***** Provided data *****
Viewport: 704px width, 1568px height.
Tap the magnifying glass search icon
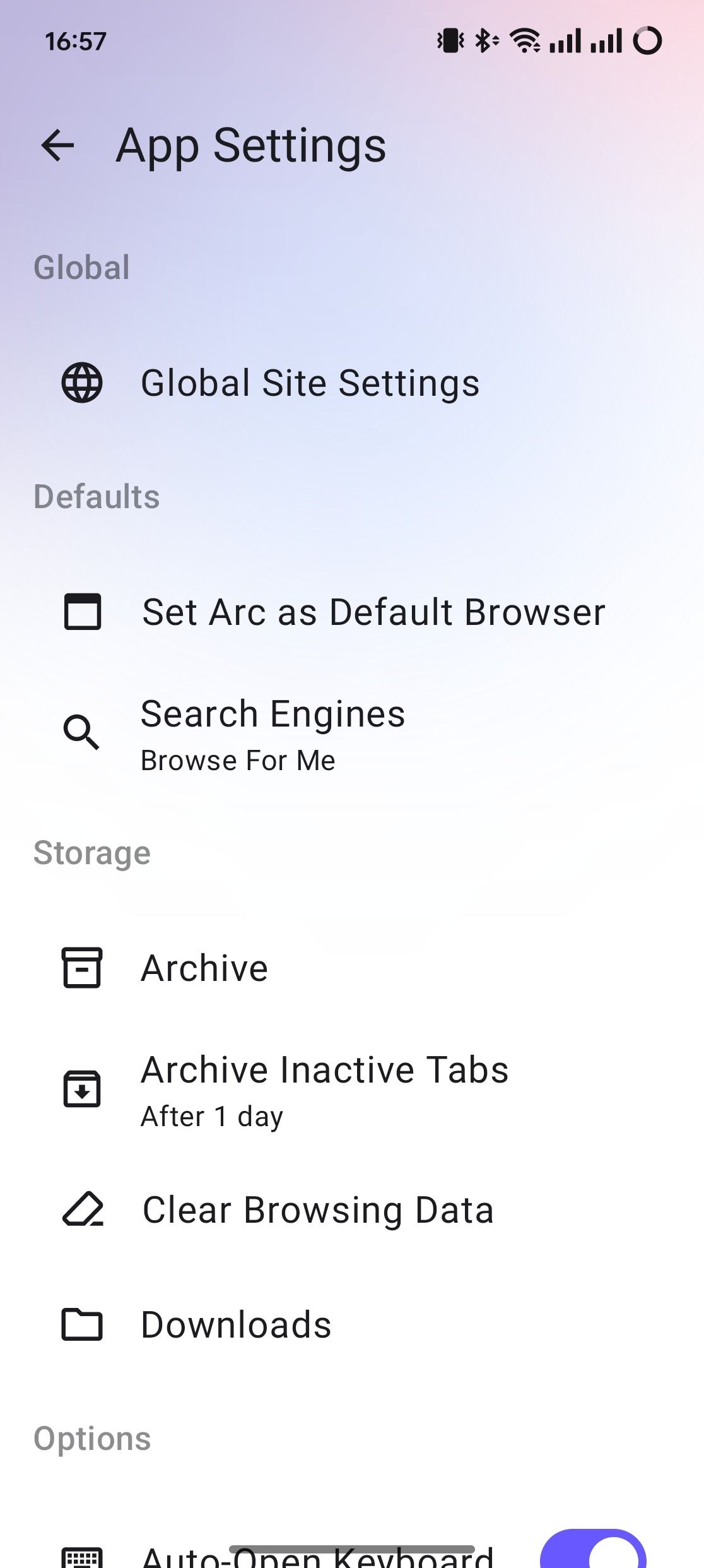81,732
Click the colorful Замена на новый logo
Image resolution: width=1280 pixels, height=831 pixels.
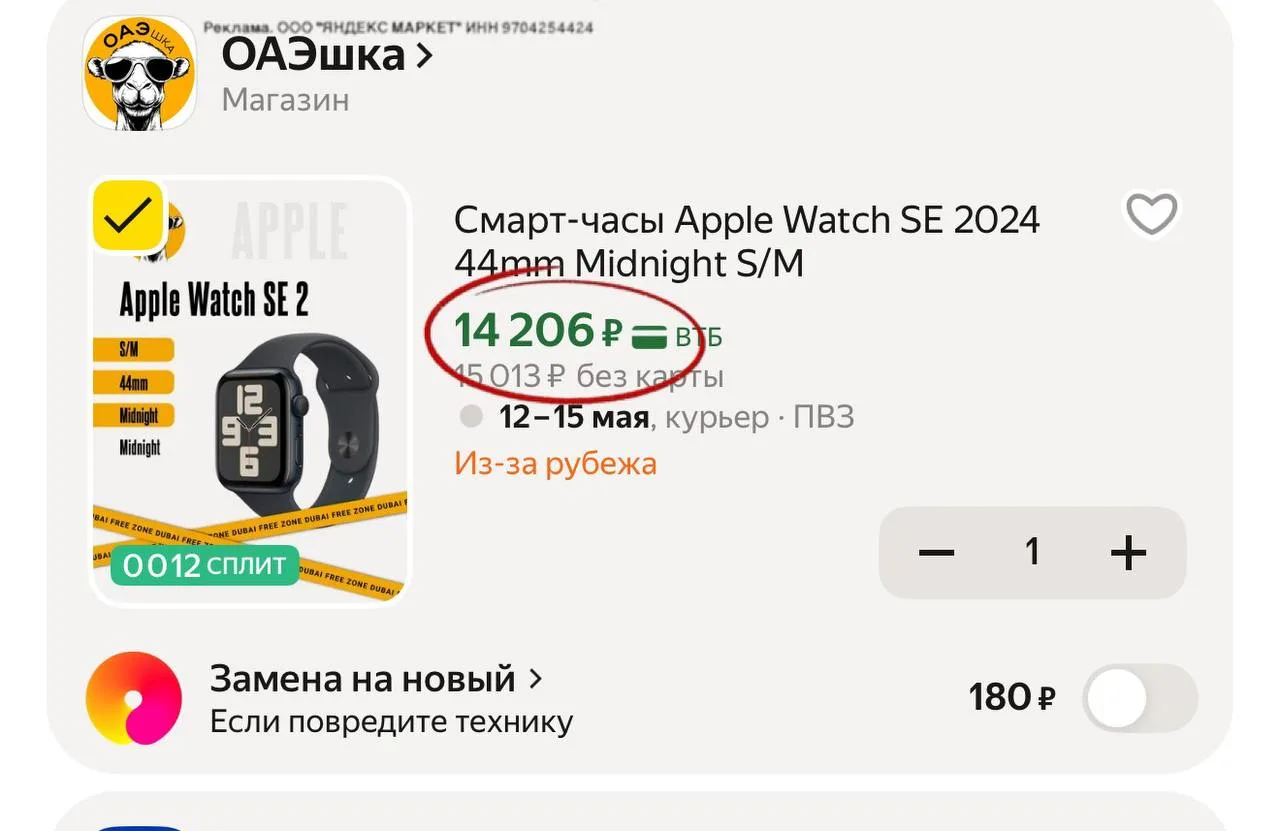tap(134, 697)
*****
*Problem statement*:
The reply needs to repeat exactly the line containing "Click the colorful Замена на новый logo" and each line after it, through the final line of the entries above, and to skip the pictures.

*Your response*:
Click the colorful Замена на новый logo
Image resolution: width=1280 pixels, height=831 pixels.
tap(134, 697)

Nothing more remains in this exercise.